**CHALLENGE**. Find each line in the records that contains the word "rental" and copy those lines.

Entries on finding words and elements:
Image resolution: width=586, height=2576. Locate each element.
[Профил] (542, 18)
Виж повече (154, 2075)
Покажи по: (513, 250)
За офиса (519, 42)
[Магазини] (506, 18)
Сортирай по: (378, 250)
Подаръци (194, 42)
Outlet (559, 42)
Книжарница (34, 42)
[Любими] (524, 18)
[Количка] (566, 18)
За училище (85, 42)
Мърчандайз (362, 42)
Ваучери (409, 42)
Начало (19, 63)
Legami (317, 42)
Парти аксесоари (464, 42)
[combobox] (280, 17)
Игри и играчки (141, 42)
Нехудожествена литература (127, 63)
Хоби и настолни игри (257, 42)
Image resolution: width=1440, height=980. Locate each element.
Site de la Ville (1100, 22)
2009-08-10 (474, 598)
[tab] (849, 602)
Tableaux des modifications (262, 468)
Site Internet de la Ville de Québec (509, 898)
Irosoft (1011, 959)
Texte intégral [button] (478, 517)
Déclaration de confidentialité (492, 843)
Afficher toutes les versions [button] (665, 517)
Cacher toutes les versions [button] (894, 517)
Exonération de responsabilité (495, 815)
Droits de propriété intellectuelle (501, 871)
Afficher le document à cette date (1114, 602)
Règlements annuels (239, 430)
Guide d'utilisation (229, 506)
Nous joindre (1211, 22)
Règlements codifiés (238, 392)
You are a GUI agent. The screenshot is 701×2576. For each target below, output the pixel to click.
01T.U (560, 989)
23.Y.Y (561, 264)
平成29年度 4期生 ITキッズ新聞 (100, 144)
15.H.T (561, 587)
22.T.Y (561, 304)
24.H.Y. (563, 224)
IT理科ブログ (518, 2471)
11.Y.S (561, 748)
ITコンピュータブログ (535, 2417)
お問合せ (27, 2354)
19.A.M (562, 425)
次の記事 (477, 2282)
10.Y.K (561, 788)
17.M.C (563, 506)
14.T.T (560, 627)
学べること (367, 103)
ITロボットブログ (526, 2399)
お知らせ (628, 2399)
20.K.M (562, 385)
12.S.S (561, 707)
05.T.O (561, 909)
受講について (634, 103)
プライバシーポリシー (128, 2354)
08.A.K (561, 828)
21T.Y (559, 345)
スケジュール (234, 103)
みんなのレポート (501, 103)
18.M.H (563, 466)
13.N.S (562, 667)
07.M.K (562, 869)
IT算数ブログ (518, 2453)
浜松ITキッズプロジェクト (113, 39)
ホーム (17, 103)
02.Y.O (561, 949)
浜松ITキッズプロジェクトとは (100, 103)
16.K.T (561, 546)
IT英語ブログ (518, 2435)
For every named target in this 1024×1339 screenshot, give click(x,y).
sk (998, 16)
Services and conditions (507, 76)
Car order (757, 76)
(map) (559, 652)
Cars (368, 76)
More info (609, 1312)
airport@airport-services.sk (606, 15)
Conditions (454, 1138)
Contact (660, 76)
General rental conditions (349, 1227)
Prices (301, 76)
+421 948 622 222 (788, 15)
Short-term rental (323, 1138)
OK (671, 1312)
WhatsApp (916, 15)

**RESULT BELOW**.
General rental conditions (349, 1227)
Short-term rental (323, 1138)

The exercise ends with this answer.